Whistle-Blower Woes - CFO Magazine - October Issue 2003 - CFO.com: "Whistle-Blower Woes
Many companies think the whistle-blower provisions of Sarbanes-Oxley will spark nuisance suits by disgruntled employees. The truth is far more complex.
Alix Nyberg, CFO Magazine
When Matthew Whitley was laid off from his job last March as a finance manager at The Coca-Cola Co., along with about 1,000 other employees, he didn't take it lying down. Two months later, Whitley approached his former employer seeking a whopping settlement $44.4 million on the grounds that he had been fired in retaliation for raising concerns about accounting fraud. When Coke balked, Whitley turned for relief to a new ally: the Sarbanes-Oxley Act of 2002. He filed for whistle-blower protection under the act's Section 806 provisions, and initiated federal and state lawsuits that charged seven Coke executives, including CFO Gary Fayard, with crimes ranging from racketeering to mail and wire fraud."
Many companies are scrambling to establish toll-free hotlines and Web-based mechanisms that allow audit-committee members to hear directly from employees, suppliers, and customers who want to voice concerns about accounting or internal controls. According to the Sarbanes-Oxley Act of 2002 and Securities and Exchange Commission rules, such systems must allow for anonymity and be in place by a company's first annual meeting after January 15, 2004, or by October 31, 2004, whichever comes first.
But CFOs may do well to become better listeners.
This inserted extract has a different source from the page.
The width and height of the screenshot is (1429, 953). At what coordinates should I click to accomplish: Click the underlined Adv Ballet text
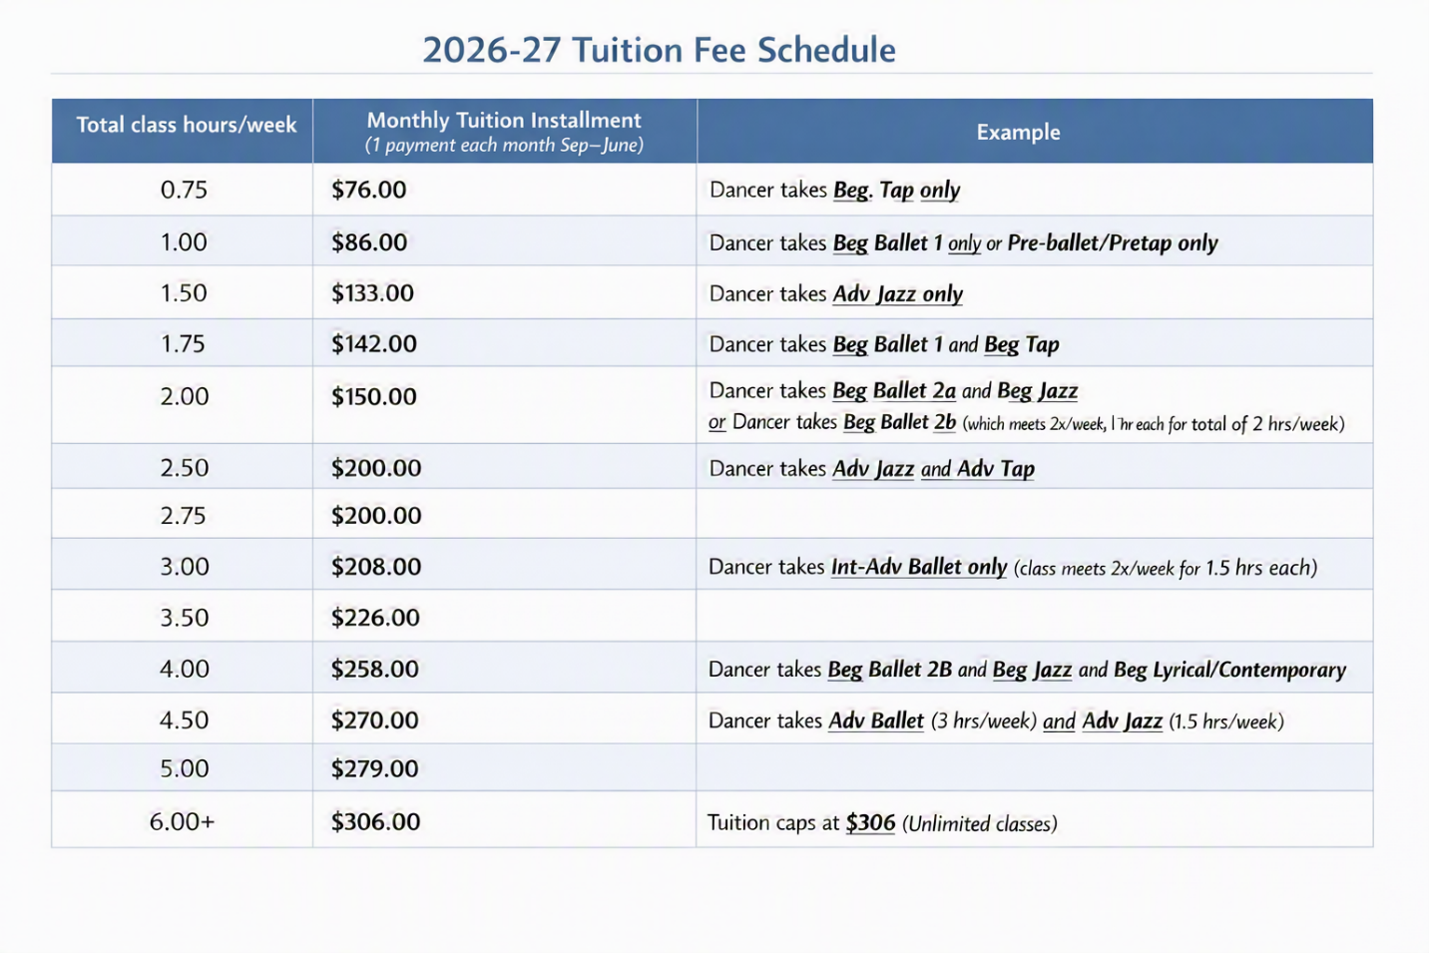click(x=876, y=721)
Most whistle-blowers say they never would have gone public with their concerns about the financial statements if senior management had been more attentive to them. And opening up the lines of communication doesn't necessarily mean opening Pandora's box.
The key to Pandora's Box is sitting in front of every CFO at any firm who has skeletons in the closet. The internal audits that are common in large public companies put these issues on the table each quarter. Individuals who uncover items that are questionable have been hired to do so. It is their job to raise "red flags" when audit practices need more questioning.
Mitigation of risk is about addressing each of these red flags early and often. This is when your investigation will uncover the truth and determine whether there are any other related matters that could be impacted. The big picture is vital here in understanding any down stream implications of making a change or fixing a problem. One thing is for certain. Fixing the problem immediately and all the connected issues will be far less costly in the long run. Waiting until later could put that Internal Auditor under Section 806 provisions of the Sarbanes-Oxley Act of 2002. This is when the key to Pandora's Box is no longer in your control anymore.